The present meta-analysis suggests that, generally, the relationship of RPE:\( \dot{V}{\text{O}}_{2} \) during initial or second PRET extrapolated to RPE19 or RPE20 permits the prediction of \( \dot{V}{\text{O}}_{2\;\hbox{max} } \) in a large population (i.e., healthy or paraplegic, sedentary or active, women or men, young or old adults). However, although bias and LoA are low regardless of the prediction method (bias <3 %), in some specific populations such as very well trained and elite athletes, the range of error may be considered as too large to predict \( \dot{V}{\text{O}}_{2\;\hbox{max} } \) with accuracy, as previously indicated [29]. Moreover, it remains to be confirmed if the accuracy of \( \dot{V}{\text{O}}_{2\;\hbox{max} } \) prediction from PRET may be adapted in some specific populations (e.g., young children and older individuals with cognitive disease). Furthermore, it would be interesting to compare the \( \dot{V}{\text{O}}_{2\;\hbox{max} } \) predicted from the linear relationship between overall RPE≤15 and \( \dot{V}{\text{O}}_{2} \) during PRET with \( \dot{V}{\text{O}}_{2\;\hbox{max} } \) prediction from the graded exercise test in order to identify clearly the best method to predict \( \dot{V}{\text{O}}_{2\;\hbox{max} } \) (production vs estimation procedure).
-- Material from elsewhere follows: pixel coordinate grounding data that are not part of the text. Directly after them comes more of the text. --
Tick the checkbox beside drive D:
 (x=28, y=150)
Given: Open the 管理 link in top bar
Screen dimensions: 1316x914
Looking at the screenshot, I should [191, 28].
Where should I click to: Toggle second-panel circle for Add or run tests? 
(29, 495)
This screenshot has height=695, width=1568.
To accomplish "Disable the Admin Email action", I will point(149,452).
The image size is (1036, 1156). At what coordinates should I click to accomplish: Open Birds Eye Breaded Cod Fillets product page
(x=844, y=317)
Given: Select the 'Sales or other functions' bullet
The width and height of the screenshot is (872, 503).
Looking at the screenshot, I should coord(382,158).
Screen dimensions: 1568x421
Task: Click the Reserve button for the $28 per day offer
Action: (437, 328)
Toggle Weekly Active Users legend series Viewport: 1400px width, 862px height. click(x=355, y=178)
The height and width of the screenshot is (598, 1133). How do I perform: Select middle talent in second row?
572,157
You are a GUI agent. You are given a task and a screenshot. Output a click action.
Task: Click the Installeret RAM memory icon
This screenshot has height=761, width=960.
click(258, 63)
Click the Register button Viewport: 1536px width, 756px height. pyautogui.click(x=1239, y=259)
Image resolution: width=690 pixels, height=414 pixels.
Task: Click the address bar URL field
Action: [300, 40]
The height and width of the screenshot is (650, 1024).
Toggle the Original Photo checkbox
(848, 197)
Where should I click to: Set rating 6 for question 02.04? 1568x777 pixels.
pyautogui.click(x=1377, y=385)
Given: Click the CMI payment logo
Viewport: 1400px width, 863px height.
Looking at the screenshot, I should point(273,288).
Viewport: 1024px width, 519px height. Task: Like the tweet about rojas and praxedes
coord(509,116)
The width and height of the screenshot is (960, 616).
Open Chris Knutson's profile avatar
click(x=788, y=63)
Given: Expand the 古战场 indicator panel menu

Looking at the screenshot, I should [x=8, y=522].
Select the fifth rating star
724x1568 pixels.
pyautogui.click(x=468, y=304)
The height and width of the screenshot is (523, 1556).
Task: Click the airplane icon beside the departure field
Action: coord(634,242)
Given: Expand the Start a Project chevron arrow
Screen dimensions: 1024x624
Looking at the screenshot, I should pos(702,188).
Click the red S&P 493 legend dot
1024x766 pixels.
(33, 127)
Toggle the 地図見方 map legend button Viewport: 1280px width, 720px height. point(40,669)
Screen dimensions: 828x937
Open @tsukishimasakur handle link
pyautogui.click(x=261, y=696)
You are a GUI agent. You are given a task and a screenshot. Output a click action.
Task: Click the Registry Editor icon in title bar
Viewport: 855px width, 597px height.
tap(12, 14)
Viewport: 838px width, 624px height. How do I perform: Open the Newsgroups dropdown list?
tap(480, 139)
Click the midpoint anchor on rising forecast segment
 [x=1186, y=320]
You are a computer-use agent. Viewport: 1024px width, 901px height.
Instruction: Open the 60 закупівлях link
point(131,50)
With the exception of the study by Evans et al. [36], considered to be of ‘moderate’ quality, all other studies were rated as globally ‘weak’ (Fig. 4). This was largely due to poor reporting of selection bias (e.g., the participants were recruited from a university in a self-referred manner) and data collection method (e.g., failure to report the validity and/or reliability of the data collection tools). These results suggest that future studies on the prediction of \( \dot{V}{\text{O}}_{2\;\hbox{max} } \) from RPE:\( \dot{V}{\text{O}}_{2} \) during PRET should provide further information, specifically on validity and reliability of the measurement tools.

5 Conclusion

This meta-analysis provides evidence that \( \dot{V}{\text{O}}_{2\;\hbox{max} } \) may be predicted from the linear relationship between overall RPE≤15 and \( \dot{V}{\text{O}}_{2} \) during PRET in different populations (i.e., young, old, active, sedentary, healthy, and some clinical populations), and in various PRET modalities (i.e., cycling, running, and arm cranking). To obtain greater accuracy of predictions, extrapolation of the RPE:\( \dot{V}{\text{O}}_{2} \) to RPE20 (rather than the tolerated maximal RPE: RPE19) is recommended in healthy populations, and especially in very well trained and elite athletes.